**TRECHO:**
Autor: Elliot Haddad

As Brumas de Avalon Vol. 2: A Grande Rainha

A Senhora da Magia

Esse mês me ocupei de ler o volume 2 de As Brumas de Avalon, de nome A Grande Rainha. Me lembro de já ter lido esses livros quando mais novo, mas queria ter a história fresca para saber o que falar sobre. 

Por conta do título, já imaginava que seria focado em Guinevere e em todas as suas frustações relacionadas ao casamento com Arthur e o seu amor proibido com Lancelot, mesmo assim me incomodou um pouco o foco em uma personagem tão irritante quanto esta, acho que em parte pois me apeguei de mais ao núcleo de Avalon.

Aqui vemos a capacidade da autora em escrever personagens. O que senti com esse livro foi um misto de ódio, amor e pena por todos os personagens, em especial aquela que teve maior destaque em toda a trama, a esposa do grande rei Arthur. Senti pena da criação extremamente religiosa centrada na imposição de culpa, que fazia com que a maioria das mulheres da época sentissem por um pecado que não haviam cometido. Ao mesmo tempo, senti ódio de várias falas e atitudes dela, que foram tanto devido a sua arrogância como nobre como ao seu fanatismo religioso. Marion Zimmer Bradley soube retratar isso muito bem, de forma a despertar sentimentos antagônicos em relação a mesma personagem.

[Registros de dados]

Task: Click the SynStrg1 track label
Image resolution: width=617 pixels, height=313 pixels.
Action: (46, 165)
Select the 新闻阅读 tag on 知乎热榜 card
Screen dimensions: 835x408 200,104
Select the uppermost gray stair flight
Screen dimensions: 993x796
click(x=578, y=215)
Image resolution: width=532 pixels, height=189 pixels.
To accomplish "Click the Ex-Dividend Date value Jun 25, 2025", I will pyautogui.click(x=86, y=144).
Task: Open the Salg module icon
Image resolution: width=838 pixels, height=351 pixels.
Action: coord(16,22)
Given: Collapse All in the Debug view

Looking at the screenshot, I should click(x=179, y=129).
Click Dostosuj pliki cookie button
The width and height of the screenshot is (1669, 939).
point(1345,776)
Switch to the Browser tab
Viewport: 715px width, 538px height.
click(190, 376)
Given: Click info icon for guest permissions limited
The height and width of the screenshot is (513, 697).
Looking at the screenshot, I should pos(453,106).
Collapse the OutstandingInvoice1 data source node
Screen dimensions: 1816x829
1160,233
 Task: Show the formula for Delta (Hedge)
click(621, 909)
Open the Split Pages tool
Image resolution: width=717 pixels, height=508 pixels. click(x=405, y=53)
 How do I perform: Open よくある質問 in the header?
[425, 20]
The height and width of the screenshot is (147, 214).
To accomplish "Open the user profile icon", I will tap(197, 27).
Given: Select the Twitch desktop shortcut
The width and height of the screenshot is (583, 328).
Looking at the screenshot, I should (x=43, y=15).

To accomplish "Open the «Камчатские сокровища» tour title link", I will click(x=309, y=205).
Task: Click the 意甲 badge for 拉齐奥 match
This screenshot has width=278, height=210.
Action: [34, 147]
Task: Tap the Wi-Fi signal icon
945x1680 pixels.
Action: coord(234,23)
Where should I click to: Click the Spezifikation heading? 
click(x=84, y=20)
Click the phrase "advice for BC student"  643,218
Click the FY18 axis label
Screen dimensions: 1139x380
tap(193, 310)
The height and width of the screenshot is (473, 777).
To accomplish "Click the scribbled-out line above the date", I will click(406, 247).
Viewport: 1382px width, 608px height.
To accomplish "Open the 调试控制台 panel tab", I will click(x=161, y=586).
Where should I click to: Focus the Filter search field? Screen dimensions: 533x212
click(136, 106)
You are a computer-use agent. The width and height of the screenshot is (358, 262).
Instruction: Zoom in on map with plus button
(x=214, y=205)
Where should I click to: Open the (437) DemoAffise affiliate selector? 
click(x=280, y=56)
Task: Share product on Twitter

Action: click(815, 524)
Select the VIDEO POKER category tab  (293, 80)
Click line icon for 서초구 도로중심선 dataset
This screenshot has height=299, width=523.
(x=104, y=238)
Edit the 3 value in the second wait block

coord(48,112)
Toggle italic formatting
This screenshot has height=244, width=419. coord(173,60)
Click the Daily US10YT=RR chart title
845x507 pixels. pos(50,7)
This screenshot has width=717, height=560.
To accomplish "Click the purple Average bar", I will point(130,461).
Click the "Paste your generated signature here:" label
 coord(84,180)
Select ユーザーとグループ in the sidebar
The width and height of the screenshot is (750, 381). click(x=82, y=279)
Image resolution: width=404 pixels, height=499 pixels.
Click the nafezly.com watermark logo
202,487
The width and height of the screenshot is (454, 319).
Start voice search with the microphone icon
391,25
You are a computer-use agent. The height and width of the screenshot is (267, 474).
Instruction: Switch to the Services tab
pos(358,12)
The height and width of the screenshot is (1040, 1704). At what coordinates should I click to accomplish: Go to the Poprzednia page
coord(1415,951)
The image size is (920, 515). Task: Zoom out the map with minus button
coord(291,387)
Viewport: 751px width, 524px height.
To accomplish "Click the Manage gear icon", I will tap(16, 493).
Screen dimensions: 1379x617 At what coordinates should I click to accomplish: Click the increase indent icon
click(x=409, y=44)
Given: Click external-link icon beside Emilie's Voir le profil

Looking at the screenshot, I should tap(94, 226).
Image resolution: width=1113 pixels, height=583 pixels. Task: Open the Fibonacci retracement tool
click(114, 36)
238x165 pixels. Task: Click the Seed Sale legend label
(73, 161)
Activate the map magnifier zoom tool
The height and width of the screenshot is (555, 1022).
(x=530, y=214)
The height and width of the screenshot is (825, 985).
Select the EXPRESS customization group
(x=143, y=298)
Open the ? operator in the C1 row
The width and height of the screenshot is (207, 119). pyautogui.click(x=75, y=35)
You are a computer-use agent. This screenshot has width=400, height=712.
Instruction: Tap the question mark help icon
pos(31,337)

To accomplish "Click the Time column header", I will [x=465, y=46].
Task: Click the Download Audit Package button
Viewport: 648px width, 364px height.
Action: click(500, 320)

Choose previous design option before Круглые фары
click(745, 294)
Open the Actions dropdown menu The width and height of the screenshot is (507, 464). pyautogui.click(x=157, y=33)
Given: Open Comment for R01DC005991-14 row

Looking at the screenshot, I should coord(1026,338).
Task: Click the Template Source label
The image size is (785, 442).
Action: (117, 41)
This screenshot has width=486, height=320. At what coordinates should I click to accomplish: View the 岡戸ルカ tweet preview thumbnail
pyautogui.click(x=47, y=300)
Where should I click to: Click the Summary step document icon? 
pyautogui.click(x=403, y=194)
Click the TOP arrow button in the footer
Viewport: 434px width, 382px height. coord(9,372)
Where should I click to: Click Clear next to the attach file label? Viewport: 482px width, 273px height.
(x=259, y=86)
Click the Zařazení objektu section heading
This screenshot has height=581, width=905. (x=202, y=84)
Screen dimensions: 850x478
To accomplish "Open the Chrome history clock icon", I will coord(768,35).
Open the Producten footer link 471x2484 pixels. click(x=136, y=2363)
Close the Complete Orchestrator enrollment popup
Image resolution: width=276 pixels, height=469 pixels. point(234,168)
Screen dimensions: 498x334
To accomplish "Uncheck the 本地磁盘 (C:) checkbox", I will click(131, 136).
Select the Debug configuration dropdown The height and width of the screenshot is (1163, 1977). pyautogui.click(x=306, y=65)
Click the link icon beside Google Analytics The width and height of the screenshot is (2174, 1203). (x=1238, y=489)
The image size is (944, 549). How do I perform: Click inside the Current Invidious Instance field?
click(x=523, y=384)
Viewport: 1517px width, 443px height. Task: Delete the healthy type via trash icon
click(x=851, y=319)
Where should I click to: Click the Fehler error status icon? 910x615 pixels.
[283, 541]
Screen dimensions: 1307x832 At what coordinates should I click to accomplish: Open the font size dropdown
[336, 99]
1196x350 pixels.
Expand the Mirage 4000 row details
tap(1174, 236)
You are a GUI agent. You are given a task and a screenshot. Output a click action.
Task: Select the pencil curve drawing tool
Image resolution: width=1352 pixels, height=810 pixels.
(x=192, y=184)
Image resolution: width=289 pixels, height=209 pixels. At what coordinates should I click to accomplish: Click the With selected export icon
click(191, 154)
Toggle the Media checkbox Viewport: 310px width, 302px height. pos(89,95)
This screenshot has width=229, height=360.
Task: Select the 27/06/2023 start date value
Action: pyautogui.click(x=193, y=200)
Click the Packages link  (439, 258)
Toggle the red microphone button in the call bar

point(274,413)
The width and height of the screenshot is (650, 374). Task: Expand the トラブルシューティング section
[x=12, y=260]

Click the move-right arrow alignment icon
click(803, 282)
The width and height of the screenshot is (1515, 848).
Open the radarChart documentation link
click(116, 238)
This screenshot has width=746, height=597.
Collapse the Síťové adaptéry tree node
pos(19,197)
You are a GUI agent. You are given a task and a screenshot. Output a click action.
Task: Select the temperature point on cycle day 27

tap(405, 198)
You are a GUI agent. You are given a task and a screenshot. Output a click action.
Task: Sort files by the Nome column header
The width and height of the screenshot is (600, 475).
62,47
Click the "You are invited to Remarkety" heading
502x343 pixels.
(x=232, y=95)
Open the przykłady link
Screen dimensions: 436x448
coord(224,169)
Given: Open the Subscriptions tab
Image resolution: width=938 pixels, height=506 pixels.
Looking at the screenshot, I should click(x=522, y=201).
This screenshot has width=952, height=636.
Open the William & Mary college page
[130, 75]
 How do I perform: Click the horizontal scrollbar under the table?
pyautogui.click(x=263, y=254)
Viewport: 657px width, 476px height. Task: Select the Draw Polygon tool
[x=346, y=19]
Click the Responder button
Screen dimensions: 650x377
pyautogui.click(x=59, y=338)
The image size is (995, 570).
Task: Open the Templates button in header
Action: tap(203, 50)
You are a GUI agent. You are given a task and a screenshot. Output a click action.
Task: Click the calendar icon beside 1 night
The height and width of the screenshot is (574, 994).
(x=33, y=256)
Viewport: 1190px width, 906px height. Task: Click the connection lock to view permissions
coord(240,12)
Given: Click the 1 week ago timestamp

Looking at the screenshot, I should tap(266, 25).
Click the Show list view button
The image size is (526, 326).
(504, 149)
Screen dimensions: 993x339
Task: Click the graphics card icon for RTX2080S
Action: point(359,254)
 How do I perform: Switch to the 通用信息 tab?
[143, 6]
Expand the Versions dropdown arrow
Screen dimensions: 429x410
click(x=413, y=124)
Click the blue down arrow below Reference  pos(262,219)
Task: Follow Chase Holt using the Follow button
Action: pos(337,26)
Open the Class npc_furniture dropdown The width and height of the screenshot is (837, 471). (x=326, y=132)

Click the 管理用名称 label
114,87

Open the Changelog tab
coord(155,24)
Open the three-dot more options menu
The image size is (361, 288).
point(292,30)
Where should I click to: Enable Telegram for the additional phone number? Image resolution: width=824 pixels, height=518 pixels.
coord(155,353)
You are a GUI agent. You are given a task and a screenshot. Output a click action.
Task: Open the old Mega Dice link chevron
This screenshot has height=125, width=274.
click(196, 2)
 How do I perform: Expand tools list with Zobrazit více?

**REQUISITOS DAS TAREFAS:**
#1 Por favor, selecione e copie cada linha dos registros em que aparece a palavra "value". Maiúsculas e minúsculas fazem diferença.
#2 Retome a resenha de A Grande Rainha a partir do ponto em que ela termina.
A resenha de A Grande Rainha não tem relação com os registros.

**RESPOSTAS ÀS TAREFAS:**
#1
To accomplish "Click the Ex-Dividend Date value Jun 25, 2025", I will pyautogui.click(x=86, y=144).
Edit the 3 value in the second wait block
Task: Select the 27/06/2023 start date value

#2
Ler esse livro me fez perceber como nós podemos ser paradoxos em relação a sentimentos e pensamentos. Tanto em relação às minhas próprias reações em relação a Arthur, Guinevere e Lancelot, que iam de raiva profunda a pena e até compreensão e carinho, quanto aos sentimentos da própria rainha, que tinha que lidar com sua criação extremamente cristã, seu amor e devoção para com seu rei e seu desejo incontrolável por Lancelot, além da vontade de ter um filho, que a faria cogitar ir contra tudo o que ela acreditava apenas para dar um herdeiro ao trono da Grande Bretanha.

Confesso que senti bastante falta das partes narradas por Morgana.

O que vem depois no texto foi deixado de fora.